There are so many great ways to use fresh ricotta.
When we were in Sicily we learned about a favorite breakfast treat of the locals. They dish up a portion of ricotta and top it with orange honey (regional speciality) and a dash of cinnamon. One of my favorites is spreading it on a piece of toast in the morning and adding honey and cinnamon. Oh so good.
I sometimes substitute ricotta for cottage cheese in some recipes. It’s much lighter and adds a distinctive flavor. Another easy recipe:
- • 1 large garlic head
- • Olive oil
- • Salt and pepper
- • 12 ounces fresh ricotta cheese
- • ½ cup grated Parmesan cheese
- • 2 tablespoons mayonnaise
- • 2 tablespoons chopped fresh herbs
- • ½ teaspoon lemon zest
- Preheat oven to 375° Fahrenheit.
- Cut off top quarter of garlic head. Drizzle exposed cloves lightly with oil, and season with salt and pepper.

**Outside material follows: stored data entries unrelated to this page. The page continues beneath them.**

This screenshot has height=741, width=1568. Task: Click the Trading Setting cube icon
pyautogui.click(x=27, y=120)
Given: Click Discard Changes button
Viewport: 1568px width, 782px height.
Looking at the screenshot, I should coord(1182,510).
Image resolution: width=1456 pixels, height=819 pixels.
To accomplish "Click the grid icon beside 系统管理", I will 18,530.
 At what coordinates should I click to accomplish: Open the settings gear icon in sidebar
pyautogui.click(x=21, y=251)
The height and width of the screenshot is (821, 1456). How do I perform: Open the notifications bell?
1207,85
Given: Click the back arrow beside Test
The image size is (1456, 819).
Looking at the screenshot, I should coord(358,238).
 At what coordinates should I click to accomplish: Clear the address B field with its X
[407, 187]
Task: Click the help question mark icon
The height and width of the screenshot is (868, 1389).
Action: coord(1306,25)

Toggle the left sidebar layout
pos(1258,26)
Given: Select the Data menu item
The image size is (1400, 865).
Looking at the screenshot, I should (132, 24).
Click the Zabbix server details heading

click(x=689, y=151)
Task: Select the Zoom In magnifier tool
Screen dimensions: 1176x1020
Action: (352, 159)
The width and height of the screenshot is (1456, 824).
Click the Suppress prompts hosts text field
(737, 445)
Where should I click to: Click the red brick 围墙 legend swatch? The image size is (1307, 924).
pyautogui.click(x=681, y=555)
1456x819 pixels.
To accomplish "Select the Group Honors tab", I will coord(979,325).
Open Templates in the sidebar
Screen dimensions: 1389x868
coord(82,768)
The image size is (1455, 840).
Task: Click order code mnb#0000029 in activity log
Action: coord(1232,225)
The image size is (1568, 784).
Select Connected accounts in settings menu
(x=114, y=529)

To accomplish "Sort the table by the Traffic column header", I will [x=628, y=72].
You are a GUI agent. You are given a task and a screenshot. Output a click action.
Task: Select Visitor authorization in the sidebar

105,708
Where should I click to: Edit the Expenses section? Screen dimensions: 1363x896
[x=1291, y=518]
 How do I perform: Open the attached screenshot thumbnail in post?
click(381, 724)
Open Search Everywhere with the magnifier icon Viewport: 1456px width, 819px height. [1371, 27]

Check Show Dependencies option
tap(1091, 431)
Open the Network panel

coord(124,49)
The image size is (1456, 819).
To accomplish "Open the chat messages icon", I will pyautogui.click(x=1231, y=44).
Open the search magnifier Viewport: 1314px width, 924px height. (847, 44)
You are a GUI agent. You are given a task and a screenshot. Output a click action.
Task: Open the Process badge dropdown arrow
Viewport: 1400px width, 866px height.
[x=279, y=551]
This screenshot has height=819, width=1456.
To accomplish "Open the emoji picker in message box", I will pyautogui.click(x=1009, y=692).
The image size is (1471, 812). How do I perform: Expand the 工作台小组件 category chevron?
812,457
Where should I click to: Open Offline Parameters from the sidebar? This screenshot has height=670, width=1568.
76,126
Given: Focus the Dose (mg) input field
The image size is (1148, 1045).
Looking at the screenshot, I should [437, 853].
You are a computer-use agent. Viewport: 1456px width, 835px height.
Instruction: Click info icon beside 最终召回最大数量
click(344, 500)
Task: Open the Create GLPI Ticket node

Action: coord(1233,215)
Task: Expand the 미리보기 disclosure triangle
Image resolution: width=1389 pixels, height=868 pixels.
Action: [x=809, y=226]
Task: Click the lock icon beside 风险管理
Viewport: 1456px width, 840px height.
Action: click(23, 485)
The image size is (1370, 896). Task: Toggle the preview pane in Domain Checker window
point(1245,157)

- Wrap tightly in aluminum foil (or use a stone garlic baker) and bake until garlic turns light golden and has completely softened, 45 minutes to 1 hour. Let cool.
- Squeeze garlic from skins.
- Using the side of a knife, mash roasted garlic into a paste, and add to a medium bowl.
- Fold in ricotta, Parmesan, mayonnaise, herbs, and lemon zest.
- Season with salt and pepper, to taste. Refrigerate until ready to use.
- Serve with pretzels, crackers, bread, crudité, or other dippers.